Conference Coverage

Telemedicine feasible and reliable in Parkinson’s trial


 

Remote telemedicine visits were feasible, reasonably reliable, and acceptable to individuals with Parkinson’s disease, a 1-year, phase 3 clinical trial has shown. The trial was an add-on study involving a subset of subjects from the STEADY-PD III trial of isradipine in early Parkinson’s disease.

Although the trial was conducted before SARS-CoV-2 arrived on the scene, the findings have particular relevance for being able to conduct a variety of clinical trials in the face of COVID-19 and the need to limit in-person interactions.

The 40 participants used tablets to complete three remote, video-based assessments during 1 year, with each remote visit planned to be completed within 4 weeks of an in-person visit. It was easy to enroll patients, and they completed about 95% of planned visits, said neurologist Christopher Tarolli, MD, of the University of Rochester (N.Y.).

He presented the study findings at the Movement Disorder Society’s 23rd International Congress of Parkinson’s Disease and Movement Disorders (Virtual) 2020.

“The visits were clearly feasible, and we were able to do them [84%] within that 4-week time frame around the in-person visit,” he said. “The visits were also reasonably reliable, particularly so for what we call the nonmotor outcomes and the patient-reported outcomes.”

In-person versus remote assessment

For the remote visits, participants completed primarily the same battery of tests as the in-person visits. Responses on the Movement Disorder Society-Unified Parkinson’s Disease Rating Scale (MDS-UPDRS) subscales demonstrated “that there was excellent correlation between patient-reported and nonmotor outcome measures and moderate correlation between in-person and remote-performed motor assessments,” Dr. Tarolli said.

He explained that the study used modified motor assessments (MDS-UPDRS Part III) that excluded testing of rigidity and postural instability, which require hands-on testing by a trained examiner and thus are impossible to do remotely.

Additionally, the somewhat lower correlation on this subscale was probably the result of different investigators conducting in-person versus remote assessments, with a subset of in-person investigators who tended to rate participants more severely driving down the correlation. “I think if these methods were applied in future trials, the in-person and remote investigators would optimally be the same person,” Dr. Tarolli suggested.
+===+
→ Instructions
1/ Summarize the Parkinson's telemedicine trial report in two sentences.
2/ Extend the report on the Parkinson's telemedicine trial, picking up after its final sentence.

→ Data block
+===+
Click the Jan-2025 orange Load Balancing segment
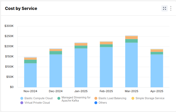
+===+
→ Results of the exercise
1/ A 1-year, phase 3 add-on study of 40 participants from the STEADY-PD III trial found that remote, tablet-based video visits were feasible, reasonably reliable, and acceptable to people with Parkinson's disease, and about 95% of planned visits were completed. Patient-reported and nonmotor measures correlated excellently between in-person and remote visits, while the modified motor assessments showed only moderate correlation, probably because different investigators carried out the in-person and remote ratings.

2/
Room for error?

Indu Subramanian, MD, of the department of neurology at the University of California, Los Angeles, and director of the Parkinson’s Disease Research, Education, and Clinical Center at the West Los Angeles Veterans Affairs Hospital, commented that “the reliability of UPDRS [part] III is where I would want to have, for sure, a little bit more of a deep dive. … possibly the same patient be rated by the same person.”

She also noted that doing remote and in-person assessments within 4 weeks of each other leaves a lot of room for variability. “You could see the same patient in the morning and then do UPDRS in the afternoon, and it can be totally different depending on when you meet the person,” she said.

Only so much testing can be done remotely. Nonetheless, she questioned whether it is really a valid UPDRS if rigidity and postural stability measures are eliminated. “[Is] this now a new modified UPDRS that we’re going to use that is as good as the old UPDRS moving forward, a home version of UPDRS or whatever we’re going to call it?”

Dr. Subramanian mentioned that patients have told her that UPDRS part III does not really measure what is most important to them, such as making pastries for their grandchildren rather than rapidly tapping their fingers.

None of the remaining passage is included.